→ **Work instructions**
Every line containing the word "with" is to be copied from the data below.

→ **Data for review**

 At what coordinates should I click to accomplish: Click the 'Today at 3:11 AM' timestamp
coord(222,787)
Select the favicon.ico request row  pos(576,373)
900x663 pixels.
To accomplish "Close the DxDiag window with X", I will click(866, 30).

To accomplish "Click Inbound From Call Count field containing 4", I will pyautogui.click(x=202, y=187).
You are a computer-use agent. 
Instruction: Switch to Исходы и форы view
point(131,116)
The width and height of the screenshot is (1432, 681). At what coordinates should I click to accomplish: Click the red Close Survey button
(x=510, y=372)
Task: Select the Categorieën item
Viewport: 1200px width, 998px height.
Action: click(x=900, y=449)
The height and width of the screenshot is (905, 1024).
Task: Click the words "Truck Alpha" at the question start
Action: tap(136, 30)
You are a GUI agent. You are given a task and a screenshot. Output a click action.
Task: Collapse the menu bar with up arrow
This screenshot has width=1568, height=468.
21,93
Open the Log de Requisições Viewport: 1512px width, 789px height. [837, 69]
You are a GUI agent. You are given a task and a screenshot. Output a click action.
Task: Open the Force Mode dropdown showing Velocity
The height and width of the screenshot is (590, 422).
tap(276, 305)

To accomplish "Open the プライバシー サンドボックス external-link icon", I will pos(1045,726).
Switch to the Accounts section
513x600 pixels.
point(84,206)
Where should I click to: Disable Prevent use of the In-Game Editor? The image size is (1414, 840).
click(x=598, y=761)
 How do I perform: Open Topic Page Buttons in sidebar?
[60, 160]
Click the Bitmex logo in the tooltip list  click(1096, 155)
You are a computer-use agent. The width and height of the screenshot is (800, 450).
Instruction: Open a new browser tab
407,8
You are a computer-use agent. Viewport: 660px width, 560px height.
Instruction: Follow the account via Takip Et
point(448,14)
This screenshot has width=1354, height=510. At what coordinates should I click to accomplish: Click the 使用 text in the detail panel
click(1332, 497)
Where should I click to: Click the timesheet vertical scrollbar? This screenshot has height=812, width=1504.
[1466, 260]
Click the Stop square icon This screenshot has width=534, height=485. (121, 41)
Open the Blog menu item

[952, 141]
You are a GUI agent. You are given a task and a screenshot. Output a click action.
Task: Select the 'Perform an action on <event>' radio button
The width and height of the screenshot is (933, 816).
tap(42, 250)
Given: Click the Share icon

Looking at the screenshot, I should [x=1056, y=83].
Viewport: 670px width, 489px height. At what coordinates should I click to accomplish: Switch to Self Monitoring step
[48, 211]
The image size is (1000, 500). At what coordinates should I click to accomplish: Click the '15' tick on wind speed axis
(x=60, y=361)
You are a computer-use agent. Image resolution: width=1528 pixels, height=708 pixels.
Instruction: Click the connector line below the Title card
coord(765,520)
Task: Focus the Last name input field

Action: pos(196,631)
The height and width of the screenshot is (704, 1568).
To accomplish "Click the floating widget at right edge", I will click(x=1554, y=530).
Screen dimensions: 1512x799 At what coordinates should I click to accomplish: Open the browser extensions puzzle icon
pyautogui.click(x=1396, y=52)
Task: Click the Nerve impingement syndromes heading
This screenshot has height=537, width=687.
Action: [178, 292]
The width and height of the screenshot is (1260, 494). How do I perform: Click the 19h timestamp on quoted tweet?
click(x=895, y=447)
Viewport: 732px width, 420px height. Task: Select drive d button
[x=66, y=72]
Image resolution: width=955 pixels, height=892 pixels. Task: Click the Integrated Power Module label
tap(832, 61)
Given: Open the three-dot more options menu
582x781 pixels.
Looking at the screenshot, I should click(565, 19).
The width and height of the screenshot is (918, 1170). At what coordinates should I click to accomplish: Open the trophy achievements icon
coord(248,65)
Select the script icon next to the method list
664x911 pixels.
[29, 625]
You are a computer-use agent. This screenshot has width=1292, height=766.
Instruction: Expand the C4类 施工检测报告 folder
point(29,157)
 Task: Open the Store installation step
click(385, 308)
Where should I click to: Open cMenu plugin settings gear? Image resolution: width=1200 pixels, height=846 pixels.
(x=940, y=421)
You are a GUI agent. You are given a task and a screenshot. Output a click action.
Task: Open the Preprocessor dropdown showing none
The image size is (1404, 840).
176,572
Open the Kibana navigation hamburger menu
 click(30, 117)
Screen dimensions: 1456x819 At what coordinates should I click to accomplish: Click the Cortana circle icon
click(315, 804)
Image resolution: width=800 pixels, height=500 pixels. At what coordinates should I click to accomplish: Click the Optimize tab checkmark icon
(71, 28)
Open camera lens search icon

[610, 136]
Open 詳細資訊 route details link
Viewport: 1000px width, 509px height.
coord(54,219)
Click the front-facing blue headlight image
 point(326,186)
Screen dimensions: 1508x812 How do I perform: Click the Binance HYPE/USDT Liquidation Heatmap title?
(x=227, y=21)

→ **Response to the task**
To accomplish "Close the DxDiag window with X", I will click(866, 30).
Task: Collapse the menu bar with up arrow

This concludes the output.